◆ **AIM OF THE EXERCISE**
Can you render these lines as a numbered list, leaving out any blank ones?

= = =

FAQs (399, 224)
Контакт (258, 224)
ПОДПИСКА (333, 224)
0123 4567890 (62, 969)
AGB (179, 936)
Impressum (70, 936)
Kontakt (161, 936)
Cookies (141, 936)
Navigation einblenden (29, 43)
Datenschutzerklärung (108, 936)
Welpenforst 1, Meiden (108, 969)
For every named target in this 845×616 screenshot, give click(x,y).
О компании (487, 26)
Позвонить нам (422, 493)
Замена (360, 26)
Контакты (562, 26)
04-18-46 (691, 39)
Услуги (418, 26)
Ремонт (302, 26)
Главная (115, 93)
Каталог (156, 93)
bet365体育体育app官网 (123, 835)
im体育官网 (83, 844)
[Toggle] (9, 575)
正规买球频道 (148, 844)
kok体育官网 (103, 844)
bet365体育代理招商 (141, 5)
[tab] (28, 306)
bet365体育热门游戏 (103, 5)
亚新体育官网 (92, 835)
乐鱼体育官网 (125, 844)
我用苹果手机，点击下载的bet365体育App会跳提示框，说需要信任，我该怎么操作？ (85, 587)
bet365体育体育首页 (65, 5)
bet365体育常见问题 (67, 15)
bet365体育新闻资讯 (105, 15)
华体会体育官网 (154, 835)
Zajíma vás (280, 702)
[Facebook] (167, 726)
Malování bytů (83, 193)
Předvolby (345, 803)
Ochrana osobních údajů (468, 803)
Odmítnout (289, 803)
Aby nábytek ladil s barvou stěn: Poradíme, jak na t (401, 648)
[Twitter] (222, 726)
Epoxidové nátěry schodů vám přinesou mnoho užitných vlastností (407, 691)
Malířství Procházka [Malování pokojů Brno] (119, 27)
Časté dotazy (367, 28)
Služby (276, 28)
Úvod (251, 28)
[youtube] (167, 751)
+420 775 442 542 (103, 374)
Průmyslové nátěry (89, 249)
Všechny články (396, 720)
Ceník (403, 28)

= = =

◆ **OUTPUT OF THE EXERCISE**
1. FAQs (399, 224)
2. Контакт (258, 224)
3. ПОДПИСКА (333, 224)
4. 0123 4567890 (62, 969)
5. AGB (179, 936)
6. Impressum (70, 936)
7. Kontakt (161, 936)
8. Cookies (141, 936)
9. Navigation einblenden (29, 43)
10. Datenschutzerklärung (108, 936)
11. Welpenforst 1, Meiden (108, 969)
12. For every named target in this 845×616 screenshot, give click(x,y).
13. О компании (487, 26)
14. Позвонить нам (422, 493)
15. Замена (360, 26)
16. Контакты (562, 26)
17. 04-18-46 (691, 39)
18. Услуги (418, 26)
19. Ремонт (302, 26)
20. Главная (115, 93)
21. Каталог (156, 93)
22. bet365体育体育app官网 (123, 835)
23. im体育官网 (83, 844)
24. [Toggle] (9, 575)
25. 正规买球频道 (148, 844)
26. kok体育官网 (103, 844)
27. bet365体育代理招商 (141, 5)
28. [tab] (28, 306)
29. bet365体育热门游戏 (103, 5)
30. 亚新体育官网 (92, 835)
31. 乐鱼体育官网 (125, 844)
32. 我用苹果手机，点击下载的bet365体育App会跳提示框，说需要信任，我该怎么操作？ (85, 587)
33. bet365体育体育首页 (65, 5)
34. bet365体育常见问题 (67, 15)
35. bet365体育新闻资讯 (105, 15)
36. 华体会体育官网 (154, 835)
37. Zajíma vás (280, 702)
38. [Facebook] (167, 726)
39. Malování bytů (83, 193)
40. Předvolby (345, 803)
41. Ochrana osobních údajů (468, 803)
42. Odmítnout (289, 803)
43. Aby nábytek ladil s barvou stěn: Poradíme, jak na t (401, 648)
44. [Twitter] (222, 726)
45. Epoxidové nátěry schodů vám přinesou mnoho užitných vlastností (407, 691)
46. Malířství Procházka [Malování pokojů Brno] (119, 27)
47. Časté dotazy (367, 28)
48. Služby (276, 28)
49. Úvod (251, 28)
50. [youtube] (167, 751)
51. +420 775 442 542 (103, 374)
52. Průmyslové nátěry (89, 249)
53. Všechny články (396, 720)
54. Ceník (403, 28)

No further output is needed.